Rust is a promising programming language that focuses on concurrency, usability, and security. It is used in production code by major industry players and got recommended by government bodies. Rust provides strong security guarantees achieved by design utilizing the concepts of ownership and borrowing. However, Rust allows programmers to write unsafe code which is not subject to the strict Rust security policy. Empirical studies show that security issues in practice always involve code written in unsafe Rust. In this paper, we present the first approach that utilizes selective code coverage feedback to focus the fuzzing efforts on unsafe Rust code. Our approach significantly improves the efficiency when fuzzing Rust programs and does not require additional computational resources while fuzz testing the target. To quantify the impact of partial code instrumentation, we implement our approach by extending the capabilities of the Rust compiler toolchain. We present an automated approach to detect unsafe and safe code components to decide which parts of the program a fuzzer should focus on when running a fuzzing campaign to find vulnerabilities in Rust programs. Our approach is fully compatible with existing fuzzing implementations and does not require complex manual work, thus retaining the existing high usability standard. Focusing on unsafe code, our implementation allows us to generate inputs that trigger more unsafe code locations with statistical significance and therefore is able to detect potential vulnerabilities in a shorter time span while imposing no performance overhead during fuzzing itself.
Paper Structure (23 sections, 5 figures, 3 tables)

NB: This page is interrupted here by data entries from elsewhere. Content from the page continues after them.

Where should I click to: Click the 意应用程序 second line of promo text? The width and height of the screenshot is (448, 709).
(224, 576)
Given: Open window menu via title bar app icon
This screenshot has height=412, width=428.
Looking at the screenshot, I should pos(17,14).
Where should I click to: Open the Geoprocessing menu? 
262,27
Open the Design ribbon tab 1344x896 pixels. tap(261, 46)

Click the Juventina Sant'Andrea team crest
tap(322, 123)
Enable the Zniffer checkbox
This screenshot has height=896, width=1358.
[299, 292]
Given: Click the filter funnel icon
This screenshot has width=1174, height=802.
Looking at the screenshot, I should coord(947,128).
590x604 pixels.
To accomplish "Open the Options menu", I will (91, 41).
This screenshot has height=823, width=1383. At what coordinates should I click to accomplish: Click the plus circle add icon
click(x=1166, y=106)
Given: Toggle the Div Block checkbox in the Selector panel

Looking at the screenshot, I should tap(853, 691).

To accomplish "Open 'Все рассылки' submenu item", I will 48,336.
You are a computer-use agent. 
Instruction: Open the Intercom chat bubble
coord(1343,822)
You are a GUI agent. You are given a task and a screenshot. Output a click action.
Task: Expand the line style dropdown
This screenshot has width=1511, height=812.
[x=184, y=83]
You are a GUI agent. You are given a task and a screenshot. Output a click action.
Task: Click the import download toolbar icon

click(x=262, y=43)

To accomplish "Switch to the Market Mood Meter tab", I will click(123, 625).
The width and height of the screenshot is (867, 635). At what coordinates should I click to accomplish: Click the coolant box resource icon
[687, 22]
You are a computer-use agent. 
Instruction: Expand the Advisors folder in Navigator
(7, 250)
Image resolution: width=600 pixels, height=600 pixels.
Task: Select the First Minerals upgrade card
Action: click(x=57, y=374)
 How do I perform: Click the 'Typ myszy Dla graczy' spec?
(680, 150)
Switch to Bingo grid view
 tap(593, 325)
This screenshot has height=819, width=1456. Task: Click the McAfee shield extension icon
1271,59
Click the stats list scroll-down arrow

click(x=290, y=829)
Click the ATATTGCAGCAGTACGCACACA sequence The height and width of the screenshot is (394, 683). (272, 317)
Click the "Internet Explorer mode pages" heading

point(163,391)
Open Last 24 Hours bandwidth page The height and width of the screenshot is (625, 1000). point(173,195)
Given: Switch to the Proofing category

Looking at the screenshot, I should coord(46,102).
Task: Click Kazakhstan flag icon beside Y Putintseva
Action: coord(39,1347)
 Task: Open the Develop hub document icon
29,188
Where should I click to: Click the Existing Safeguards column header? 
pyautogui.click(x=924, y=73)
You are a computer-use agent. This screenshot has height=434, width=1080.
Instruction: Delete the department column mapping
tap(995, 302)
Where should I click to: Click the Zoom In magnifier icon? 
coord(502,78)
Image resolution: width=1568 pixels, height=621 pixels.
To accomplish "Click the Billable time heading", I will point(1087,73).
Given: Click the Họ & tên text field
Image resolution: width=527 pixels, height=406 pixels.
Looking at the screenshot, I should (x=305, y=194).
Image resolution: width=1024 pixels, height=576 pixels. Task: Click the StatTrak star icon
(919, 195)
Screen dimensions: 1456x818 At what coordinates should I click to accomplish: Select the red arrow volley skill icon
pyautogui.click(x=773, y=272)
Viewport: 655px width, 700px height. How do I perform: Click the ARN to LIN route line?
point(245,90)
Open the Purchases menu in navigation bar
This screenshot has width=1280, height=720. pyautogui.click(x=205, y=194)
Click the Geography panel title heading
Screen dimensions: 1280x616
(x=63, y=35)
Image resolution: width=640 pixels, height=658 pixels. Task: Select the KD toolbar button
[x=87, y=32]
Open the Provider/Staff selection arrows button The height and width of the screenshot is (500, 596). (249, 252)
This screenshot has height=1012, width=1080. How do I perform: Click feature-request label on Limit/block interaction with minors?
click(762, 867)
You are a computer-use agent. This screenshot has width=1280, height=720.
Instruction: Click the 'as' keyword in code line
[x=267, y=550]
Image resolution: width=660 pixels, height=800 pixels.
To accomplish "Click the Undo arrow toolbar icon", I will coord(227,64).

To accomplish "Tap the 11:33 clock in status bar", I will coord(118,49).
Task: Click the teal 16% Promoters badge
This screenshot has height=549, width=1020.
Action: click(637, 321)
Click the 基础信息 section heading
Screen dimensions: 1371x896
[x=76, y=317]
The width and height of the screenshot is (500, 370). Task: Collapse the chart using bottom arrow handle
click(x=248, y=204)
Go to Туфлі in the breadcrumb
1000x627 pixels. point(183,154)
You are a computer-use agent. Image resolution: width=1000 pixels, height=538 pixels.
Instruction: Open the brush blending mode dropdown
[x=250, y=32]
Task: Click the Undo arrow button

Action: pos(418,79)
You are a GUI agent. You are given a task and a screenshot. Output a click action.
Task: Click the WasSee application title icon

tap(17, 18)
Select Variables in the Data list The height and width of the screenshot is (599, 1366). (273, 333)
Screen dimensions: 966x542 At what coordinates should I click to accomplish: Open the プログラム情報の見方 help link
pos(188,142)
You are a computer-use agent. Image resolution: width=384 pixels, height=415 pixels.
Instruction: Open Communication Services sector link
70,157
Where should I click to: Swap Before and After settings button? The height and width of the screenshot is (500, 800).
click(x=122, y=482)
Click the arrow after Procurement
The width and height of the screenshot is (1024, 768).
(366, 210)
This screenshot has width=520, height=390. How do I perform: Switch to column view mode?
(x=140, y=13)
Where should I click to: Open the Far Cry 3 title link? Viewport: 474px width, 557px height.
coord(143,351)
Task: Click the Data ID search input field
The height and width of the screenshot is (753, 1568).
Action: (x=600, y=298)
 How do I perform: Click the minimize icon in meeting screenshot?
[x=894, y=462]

This paper contains 23 sections, 5 figures, 3 tables.

Figures (5)

  • Figure 1: Simplified overview of the Rust compilation pipeline.
  • Figure 2: Workflow of FourFuzz. First, we generate a block list which is subsequently used to build and fuzz a partially instrumented target.
  • Figure 3: Overview of the design of FourFuzz and its partial instrumentation approach.
  • Figure 4: Total number of times each fuzzer generates an input that executes a coverage oracle, i.e., unsafe code in the respective target project.
  • Figure 5: Comparison of the compilation times of afl.rs and FourFuzz which needs to build the target twice and generate the list of functions that only execute safe Rust code to create a partially instrumented program.